Similarly, the extra context I'm proposing to add to the exception here has virtually no overhead, but provides optionality. It is also conceptually native to Python or common 3rd party libraries to provide extra context in exceptions. And it makes the code shorter, more DRY, and even faster - following the EAFP principle.

If we were to test all the conditions before the attempt to make the transition, we'd need to either:

1. introduce pessimistic locking that comes at cost, and may be an unjustified overkill if 99+% the cases pass. Not to mention that sometimes it may be trickier to make a 100% reliable pessimistic locking with acceptable performance characteristics. And we're not even considering conditions requiring external checks. Just a damn simple time condition (i.e. allow to change a state back only within 1 hour since... - you can check the time before you enter the critical section, but when FSM evaluates the condition, the time will have changed since).
2. In the end you may often end up handling the exception anyway. And depending on the context you may want to know the reason, because there could be multiple conditions and checks and exception handling logic may need to take a different path depending on the root cause.
   For the popular django-fsm-admin extension, I can imagine it would also be nicer to show the reason for a failed transition - or at least have the ability.

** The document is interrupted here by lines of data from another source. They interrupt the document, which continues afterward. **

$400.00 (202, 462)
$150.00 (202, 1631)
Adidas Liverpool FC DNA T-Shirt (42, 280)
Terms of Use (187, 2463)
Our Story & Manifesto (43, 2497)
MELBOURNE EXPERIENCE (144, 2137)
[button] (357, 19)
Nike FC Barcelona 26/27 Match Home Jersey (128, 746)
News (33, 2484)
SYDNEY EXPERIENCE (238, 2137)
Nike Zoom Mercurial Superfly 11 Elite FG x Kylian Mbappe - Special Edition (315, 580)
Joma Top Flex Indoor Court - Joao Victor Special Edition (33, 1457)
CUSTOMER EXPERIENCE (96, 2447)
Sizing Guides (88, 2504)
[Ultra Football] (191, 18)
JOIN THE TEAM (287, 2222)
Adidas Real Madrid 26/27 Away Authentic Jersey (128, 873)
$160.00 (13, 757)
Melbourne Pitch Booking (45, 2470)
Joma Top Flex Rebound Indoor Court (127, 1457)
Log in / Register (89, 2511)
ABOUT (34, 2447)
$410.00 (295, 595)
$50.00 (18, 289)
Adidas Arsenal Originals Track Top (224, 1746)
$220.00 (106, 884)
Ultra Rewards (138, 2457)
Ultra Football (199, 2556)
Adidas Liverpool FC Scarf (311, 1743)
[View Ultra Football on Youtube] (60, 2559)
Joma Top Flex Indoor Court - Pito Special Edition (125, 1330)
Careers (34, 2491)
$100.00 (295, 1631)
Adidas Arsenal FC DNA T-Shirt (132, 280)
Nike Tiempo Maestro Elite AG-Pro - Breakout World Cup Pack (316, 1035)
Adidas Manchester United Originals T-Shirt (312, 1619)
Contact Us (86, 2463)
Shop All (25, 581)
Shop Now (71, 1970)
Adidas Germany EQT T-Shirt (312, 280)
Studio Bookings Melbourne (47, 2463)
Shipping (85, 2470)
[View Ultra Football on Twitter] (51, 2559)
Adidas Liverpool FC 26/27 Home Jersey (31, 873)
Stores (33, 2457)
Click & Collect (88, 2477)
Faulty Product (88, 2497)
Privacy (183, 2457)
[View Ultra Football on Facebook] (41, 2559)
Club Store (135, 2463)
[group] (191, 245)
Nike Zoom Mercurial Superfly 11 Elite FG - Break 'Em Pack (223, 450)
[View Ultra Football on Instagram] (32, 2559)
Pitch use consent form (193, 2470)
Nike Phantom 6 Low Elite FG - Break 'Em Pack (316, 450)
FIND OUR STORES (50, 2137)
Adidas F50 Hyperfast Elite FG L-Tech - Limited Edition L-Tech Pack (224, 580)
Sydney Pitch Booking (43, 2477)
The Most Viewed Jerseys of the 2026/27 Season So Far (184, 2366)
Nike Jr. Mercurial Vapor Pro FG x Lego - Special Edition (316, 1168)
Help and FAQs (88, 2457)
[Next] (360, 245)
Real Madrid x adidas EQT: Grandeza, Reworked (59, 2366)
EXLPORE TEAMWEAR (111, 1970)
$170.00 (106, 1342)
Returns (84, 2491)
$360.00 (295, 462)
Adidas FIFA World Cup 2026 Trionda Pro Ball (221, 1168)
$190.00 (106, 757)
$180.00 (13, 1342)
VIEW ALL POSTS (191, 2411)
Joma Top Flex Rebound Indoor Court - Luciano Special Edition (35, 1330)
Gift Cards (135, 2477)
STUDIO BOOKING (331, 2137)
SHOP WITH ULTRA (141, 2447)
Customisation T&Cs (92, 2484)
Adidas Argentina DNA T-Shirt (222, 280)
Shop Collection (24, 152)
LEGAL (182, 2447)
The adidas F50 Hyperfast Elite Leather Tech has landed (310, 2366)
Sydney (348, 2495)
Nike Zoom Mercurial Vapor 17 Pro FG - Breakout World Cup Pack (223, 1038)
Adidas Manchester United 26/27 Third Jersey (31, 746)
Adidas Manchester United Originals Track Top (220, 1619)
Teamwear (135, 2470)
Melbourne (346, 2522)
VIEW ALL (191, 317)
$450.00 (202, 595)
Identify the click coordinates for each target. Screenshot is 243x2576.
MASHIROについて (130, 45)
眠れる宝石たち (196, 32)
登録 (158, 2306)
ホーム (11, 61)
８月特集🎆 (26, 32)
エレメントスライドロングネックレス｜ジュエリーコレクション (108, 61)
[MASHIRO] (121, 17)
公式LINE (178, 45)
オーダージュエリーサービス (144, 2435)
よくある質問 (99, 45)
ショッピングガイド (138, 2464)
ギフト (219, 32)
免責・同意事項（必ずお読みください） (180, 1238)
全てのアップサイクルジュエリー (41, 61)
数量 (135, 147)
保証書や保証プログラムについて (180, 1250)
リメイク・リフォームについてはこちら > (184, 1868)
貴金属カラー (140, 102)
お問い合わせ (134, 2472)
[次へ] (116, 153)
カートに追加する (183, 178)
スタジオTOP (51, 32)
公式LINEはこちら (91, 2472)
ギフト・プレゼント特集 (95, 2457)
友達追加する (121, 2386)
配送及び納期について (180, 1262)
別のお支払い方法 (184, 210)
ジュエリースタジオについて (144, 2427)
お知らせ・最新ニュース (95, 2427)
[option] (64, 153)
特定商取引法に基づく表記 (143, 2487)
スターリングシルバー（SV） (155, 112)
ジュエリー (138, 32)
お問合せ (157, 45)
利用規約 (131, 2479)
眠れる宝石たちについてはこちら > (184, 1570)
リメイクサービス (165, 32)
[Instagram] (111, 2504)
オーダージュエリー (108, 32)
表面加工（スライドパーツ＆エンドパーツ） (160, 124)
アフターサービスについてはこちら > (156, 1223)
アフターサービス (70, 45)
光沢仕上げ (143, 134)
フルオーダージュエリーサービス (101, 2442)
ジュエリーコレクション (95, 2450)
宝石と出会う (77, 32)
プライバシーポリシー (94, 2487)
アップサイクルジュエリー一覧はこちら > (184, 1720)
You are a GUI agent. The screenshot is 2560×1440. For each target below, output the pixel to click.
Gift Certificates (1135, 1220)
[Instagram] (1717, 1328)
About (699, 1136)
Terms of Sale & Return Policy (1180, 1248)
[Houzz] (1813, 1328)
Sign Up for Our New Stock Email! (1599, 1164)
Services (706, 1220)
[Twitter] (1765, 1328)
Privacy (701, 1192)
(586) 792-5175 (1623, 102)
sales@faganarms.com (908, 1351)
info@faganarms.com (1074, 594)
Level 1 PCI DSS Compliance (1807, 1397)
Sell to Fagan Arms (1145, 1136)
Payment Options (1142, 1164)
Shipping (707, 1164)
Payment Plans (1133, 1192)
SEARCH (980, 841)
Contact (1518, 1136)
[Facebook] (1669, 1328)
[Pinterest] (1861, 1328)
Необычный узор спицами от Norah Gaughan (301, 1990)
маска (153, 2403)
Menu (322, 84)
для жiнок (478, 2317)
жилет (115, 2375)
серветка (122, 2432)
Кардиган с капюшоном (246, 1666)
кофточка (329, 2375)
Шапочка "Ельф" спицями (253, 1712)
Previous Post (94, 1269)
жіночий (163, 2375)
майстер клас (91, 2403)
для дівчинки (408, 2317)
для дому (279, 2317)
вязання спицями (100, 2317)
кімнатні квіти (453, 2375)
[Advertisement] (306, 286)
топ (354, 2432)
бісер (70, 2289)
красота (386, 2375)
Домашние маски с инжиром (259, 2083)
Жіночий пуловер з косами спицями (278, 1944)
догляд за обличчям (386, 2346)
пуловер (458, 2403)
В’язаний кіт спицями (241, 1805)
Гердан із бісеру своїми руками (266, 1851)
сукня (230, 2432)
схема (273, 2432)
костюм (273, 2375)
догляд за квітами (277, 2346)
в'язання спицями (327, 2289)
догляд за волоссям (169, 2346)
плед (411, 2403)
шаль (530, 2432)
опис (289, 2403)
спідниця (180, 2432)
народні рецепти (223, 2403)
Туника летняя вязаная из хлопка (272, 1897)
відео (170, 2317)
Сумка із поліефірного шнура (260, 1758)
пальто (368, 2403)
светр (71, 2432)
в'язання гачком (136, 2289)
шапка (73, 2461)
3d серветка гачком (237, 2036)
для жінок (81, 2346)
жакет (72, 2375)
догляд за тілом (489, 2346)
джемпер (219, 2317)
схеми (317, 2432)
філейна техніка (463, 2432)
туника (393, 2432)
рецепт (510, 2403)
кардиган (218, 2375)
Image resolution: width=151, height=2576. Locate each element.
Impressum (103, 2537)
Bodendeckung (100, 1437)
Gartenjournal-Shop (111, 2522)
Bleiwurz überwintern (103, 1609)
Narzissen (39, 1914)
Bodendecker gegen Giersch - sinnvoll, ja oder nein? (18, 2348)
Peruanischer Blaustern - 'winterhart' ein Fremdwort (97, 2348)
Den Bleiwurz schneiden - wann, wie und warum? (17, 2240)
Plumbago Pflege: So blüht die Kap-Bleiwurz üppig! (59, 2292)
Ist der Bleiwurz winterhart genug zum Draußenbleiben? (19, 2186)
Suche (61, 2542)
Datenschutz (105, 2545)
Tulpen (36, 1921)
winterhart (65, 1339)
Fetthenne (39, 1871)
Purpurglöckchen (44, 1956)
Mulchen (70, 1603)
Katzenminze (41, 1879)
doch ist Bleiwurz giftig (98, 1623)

I believe the arguments for this are real and not that hard to imagine in any slightly more complex FSM. We really have nothing to loose but gain with this little improvement.

[pfouque]

Hi @knaperek — thanks again for the work on tracking failed conditions. I built a small follow‑up on top of your contribution to improve exception management while keeping compatibility:

• Kept TransitionNotAllowed as the base so existing handlers still work.
• Added NoTransition for “no transition from state” and InvalidTransition for “method not valid for current state,” so callers can distinguish these cases without string‑matching.
• I also added TransitionConditionsUnmet (my addition, inspired by your work) to avoid optional context and make the unmet‑condition case explicit.
• Updated tests to assert the more specific subclasses where appropriate.

I’d love your feedback on the hierarchy and naming — does this fit the intent of your original change?